Recent health studies have shown that consistent, daily, low impact exercise programs can be much more beneficial. If you think that you can never be in good shape because you do not want to engage in strenuous exercise, then please read on. A recent eight year study of 13,000 individuals found those participants who walked just 30 minutes a day gained a significant increase in longevity as well as quality of life.
Over the years, walking has become a more popular exercise option, because it offers many health benefits, with out a lot of physical risks. Walking can help reduce body fat, blood cholesterol levels, resting heart rate, and blood pressure. Walking can increase cardiovascular endurance, boost metabolic rate, strengthen the immune system, and stabilize weight. Walking can help control and even help prevent heart disease, diabetes, and colon cancer when paired with an appropriate diet.

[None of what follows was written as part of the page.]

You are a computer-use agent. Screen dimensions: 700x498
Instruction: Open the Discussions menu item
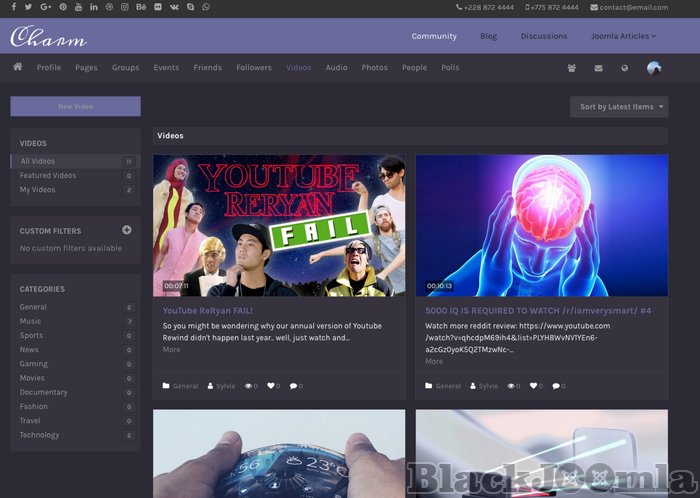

Walking is an easy exercise program to start. All you need is comfortable shoes, loose fitting clothing, and 30 minutes of your time. Start with a brief warm up and a few gentle stretches, then head down the road. Concentrate on good post while walking by keeping the head lifted and shoulders relaxed; let arms move naturally. A beginning walker can start by limiting the speed and distance, then slowly build as the body responds positively to the activity.
Studies show over and over again that regular exercise is the key to weight loss, health, and a positive out look on life. Walking is a natural and enjoyable way to get daily exercise, that helps shed pounds. Before beginning any exercise program, even walking, consult with your physician. Remember, everyone can take the right steps to health, wellness, and fitness.